[Recorded data]:
<<<<
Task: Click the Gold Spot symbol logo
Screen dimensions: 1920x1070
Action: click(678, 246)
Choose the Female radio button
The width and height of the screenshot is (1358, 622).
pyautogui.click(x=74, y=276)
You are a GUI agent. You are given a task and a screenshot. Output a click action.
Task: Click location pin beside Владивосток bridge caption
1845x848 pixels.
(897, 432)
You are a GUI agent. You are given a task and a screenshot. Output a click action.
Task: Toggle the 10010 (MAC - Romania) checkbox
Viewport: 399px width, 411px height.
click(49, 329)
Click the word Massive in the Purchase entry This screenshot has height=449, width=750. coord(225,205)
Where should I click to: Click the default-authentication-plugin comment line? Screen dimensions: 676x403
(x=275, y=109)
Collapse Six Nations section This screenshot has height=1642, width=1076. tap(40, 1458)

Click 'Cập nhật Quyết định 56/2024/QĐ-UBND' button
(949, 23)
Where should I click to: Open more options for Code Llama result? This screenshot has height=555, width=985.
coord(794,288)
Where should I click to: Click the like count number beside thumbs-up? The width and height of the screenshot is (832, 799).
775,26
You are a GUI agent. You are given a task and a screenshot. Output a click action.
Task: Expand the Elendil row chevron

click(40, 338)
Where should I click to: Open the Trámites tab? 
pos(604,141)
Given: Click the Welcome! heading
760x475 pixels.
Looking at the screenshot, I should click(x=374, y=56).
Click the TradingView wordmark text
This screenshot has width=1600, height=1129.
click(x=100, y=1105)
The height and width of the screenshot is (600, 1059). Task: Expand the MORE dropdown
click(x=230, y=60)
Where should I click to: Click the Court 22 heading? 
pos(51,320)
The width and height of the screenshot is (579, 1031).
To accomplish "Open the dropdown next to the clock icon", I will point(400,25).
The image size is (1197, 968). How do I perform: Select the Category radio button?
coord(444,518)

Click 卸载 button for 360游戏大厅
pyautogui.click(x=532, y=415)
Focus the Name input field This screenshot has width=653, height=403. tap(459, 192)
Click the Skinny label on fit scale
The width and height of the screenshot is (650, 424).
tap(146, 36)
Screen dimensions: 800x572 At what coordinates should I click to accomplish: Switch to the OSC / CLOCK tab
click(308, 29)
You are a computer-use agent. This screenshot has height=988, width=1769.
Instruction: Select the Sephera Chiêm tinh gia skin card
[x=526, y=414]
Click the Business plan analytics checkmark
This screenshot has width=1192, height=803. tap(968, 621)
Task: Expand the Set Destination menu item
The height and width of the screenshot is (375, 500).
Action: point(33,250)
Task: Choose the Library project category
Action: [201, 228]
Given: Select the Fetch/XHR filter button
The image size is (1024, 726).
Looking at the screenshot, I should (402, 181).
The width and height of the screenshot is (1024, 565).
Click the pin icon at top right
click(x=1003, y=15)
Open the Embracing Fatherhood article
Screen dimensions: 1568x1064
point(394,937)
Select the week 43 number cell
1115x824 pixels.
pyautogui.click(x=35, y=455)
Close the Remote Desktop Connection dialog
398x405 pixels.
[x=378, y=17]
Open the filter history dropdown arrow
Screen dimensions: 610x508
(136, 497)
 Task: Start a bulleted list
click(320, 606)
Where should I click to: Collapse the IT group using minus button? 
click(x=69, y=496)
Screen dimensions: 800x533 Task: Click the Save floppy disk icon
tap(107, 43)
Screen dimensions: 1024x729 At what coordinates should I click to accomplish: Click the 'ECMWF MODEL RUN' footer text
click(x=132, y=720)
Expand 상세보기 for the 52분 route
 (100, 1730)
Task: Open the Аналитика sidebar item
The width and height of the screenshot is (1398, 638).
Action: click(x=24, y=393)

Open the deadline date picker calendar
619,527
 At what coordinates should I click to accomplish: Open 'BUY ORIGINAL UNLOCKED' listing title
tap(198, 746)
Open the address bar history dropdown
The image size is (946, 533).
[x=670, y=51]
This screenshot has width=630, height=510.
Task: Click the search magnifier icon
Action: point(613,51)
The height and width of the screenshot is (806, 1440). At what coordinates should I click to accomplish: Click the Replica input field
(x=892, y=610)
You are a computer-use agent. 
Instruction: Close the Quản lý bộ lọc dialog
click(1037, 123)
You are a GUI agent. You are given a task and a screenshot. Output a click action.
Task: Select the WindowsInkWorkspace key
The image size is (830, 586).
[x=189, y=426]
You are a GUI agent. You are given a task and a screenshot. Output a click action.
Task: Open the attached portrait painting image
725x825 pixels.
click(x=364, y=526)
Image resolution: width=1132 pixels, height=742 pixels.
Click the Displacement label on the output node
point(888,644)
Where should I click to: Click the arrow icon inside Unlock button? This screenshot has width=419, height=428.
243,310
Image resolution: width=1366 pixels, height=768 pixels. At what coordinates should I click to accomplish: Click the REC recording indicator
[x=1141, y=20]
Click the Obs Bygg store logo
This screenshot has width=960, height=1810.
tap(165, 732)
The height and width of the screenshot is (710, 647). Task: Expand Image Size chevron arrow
>>>>
[What is being asked]:
Where the word "computer" appears in a line of the entries, copy that line.

[Answer to this exercise]:
You are a computer-use agent. This screenshot has height=988, width=1769.
You are a computer-use agent. 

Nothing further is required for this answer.